Aligned with each note and rhythm – “I always pray a lot for each expression done on the stage to reach the hearts of people” – the artist says of daughter Dayo what her father, Carlos Andrade, also says of herself: “Born singer”.

The maternal and maternal gaze is sharpened as a greater self-knowledge and awareness of life. “I end up, often, not valuing the power I have. Only a person with such a great power in itself can, with dignity and in its silence, be on the stages of the world singing, with a baby in his lap, breastfeeding and dealing with things that should not have to deal.”

Versatility favors “the feeling of being in a constant existential multitasking,” says Mayra, noting, “as if they were planting a forest, holding a ship not to sink, sowing I don’t know what, flying, burying me.”

Between the earth, the sea and the air, the Cape Verdean artist finds itself. “My body turned out to be a barn of many memories, of many experiences, and it is as if I was still discovering, through the body, the emotional contours of what I have lived in the last few years of my life.”

The recognition of the old scars follows new brands. “I am in the phase of the snake that changes skin, the butterfly that comes out of the cocoon, and this metamorphosis has steps that are not beautiful.”

The transition finds musical translation in “Reencanto”, the latest album of the Cape Verdean singer, recorded live and matured in gestation.

“I was already leaving this life [de Dayo] Grow in me, and reverberate in my voice in a different way. ”

From lesson in teaching, the singer and songwriter recognizes: “I never learned much for love, nor for joy. I think we are a species that learns from pain and adversity.”

Proudly African, this daughter of an old combatant for the independence of Cape Verde and Guinea-Bissau also presents itself as a Pan-Africanist.

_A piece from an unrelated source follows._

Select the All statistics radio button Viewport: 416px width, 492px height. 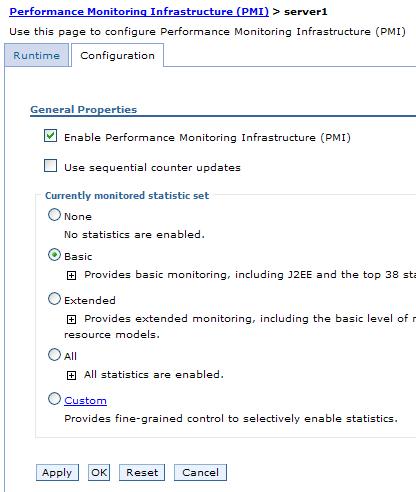tap(54, 355)
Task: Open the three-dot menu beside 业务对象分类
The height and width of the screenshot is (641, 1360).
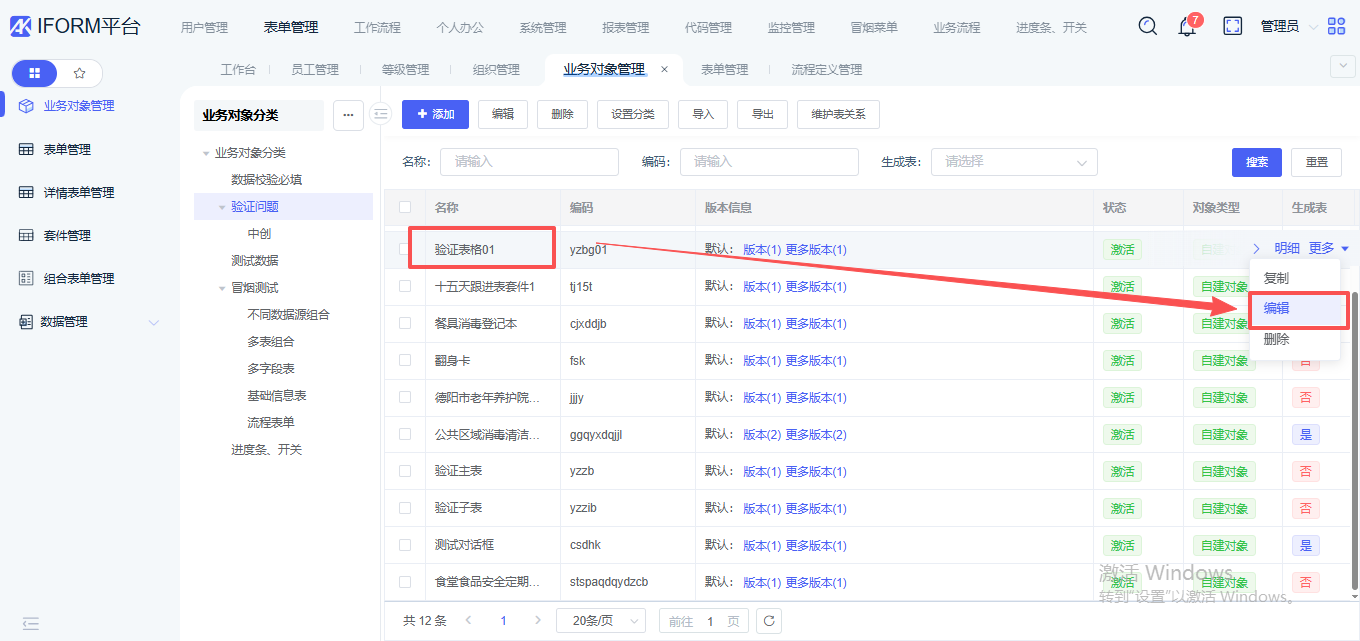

“I am African and I am from a Creole nation. We have a European genetic and cultural and social heritage, but we are an African country. We learn from stones, and squeeze stone milk.”

Without renouncing the dreams of a fairer destination for Africa, Mayra Andrade, awarded this year with Lifetime Africa Achievement Prize in the Millennium Excellence Awards, recalls that “it’s hard to think of a bright future to the African continent without thinking about global change.”

Follow the conversation with Georgina Angelica and Paula Cardoso.

Such podcast is a weekly podcast dedicated to interpersonal relationships and human affections. Through deep conversations with remarkable guests, the podcast reveals an original narrative and opens the doors to an international community of reflection and interest.

Pioneer in black and Afro-descendant culture in Portugal, it is a space where all lives fit, emotionally linked by trial experiences and humanization stories.

In long conversations without script, Georgina Angelica and Paula Cardoso feature special guests in new episodes, every Thursday on Expresso, SIC and SIC Notícias sites or any podcast platform.

He specializes in education and social intervention. It acts as an educator, trainer and speaker, with over 20 years of experience in Portugal, England and Angola.

She is the founder of the network and author of the children’s book series ‘African Force’. She is also a host of the TV show “Rumos”, broadcast on RTP Africa.